Jennifer Flynn, CPHRM, is risk manager for Nurses Service Organization in the healthcare division of Affinity Insurance Services, specializing in risk management.

'Do You Want Fries With That? Insurance?'

Like McDonald's, many insurance companies can implement a point-of-sale upselling strategy to increase market penetration.

By now, most of us are so familiar with McDonald’s “do you want fries with that?” strategy that it’s easy to forget how brilliant it is. Let me refresh your memory. In 1993, McDonald’s implemented a new policy: Every time a customer placed an order that didn’t include fries, the cashier would ask if the customer wanted fries with that. The result: an added 15% to 40% in annual revenue. Just as important: The boost didn’t require any expensive training or investments from the company. So how does all of this apply to insurance sellers? Turns out, many insurance companies can implement a similar point-of-sale upselling strategy to increase market penetration and revenue.

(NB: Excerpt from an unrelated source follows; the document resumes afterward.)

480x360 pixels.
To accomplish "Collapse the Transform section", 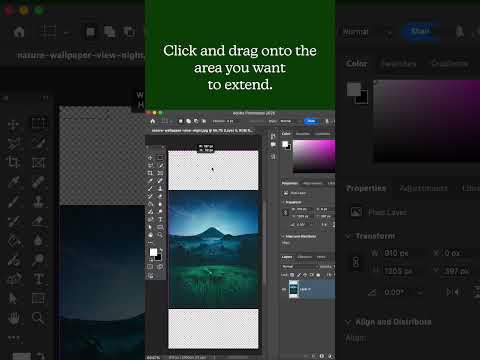I will (x=348, y=236).
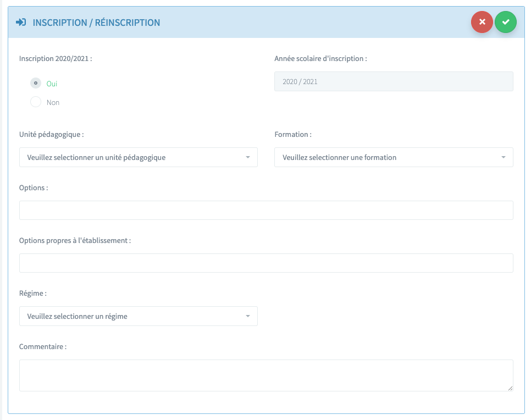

Here, I’ll offer examples of several other companies doing this successfully and offer takeaways for those in the insurance industry. 1: Partner to Be Present at the Point of Sale One of the biggest struggles for insurance sellers is getting customers to come to us. Even when they want and need insurance, it’s easy to forget to make the purchase, which isn’t good for anyone. The solution is to be present at the point of sale for the item that needs to be insured. One company that’s been doing this for a long time is Expedia, an online travel agency. The site helps you search, compare and purchase your plane tickets, rental car and hotel stay. At several points during the checkout process, you’re offered the opportunity to add travel insurance to back up your trip. As you approach the “Complete Purchase” button, this coverage only seems to make more sense. This strategy is brilliant because it makes life easier for everyone: the customers who are about to make a big purchase (which could be derailed by bad weather); the airlines, which want to make sure their customers have a great experience; and the insurance provider, for obvious reasons. Of course, not everyone will buy right away. To make this strategy as effective as possible…
  • Ask for contact information from those who don’t buy so you can follow up later.
  • Be explicit about your plans for contacting people; otherwise, they may ignore your communications or mark them as spam.
  • Remind customers of your connection when you contact them. Mention the company you partnered with in your first communication.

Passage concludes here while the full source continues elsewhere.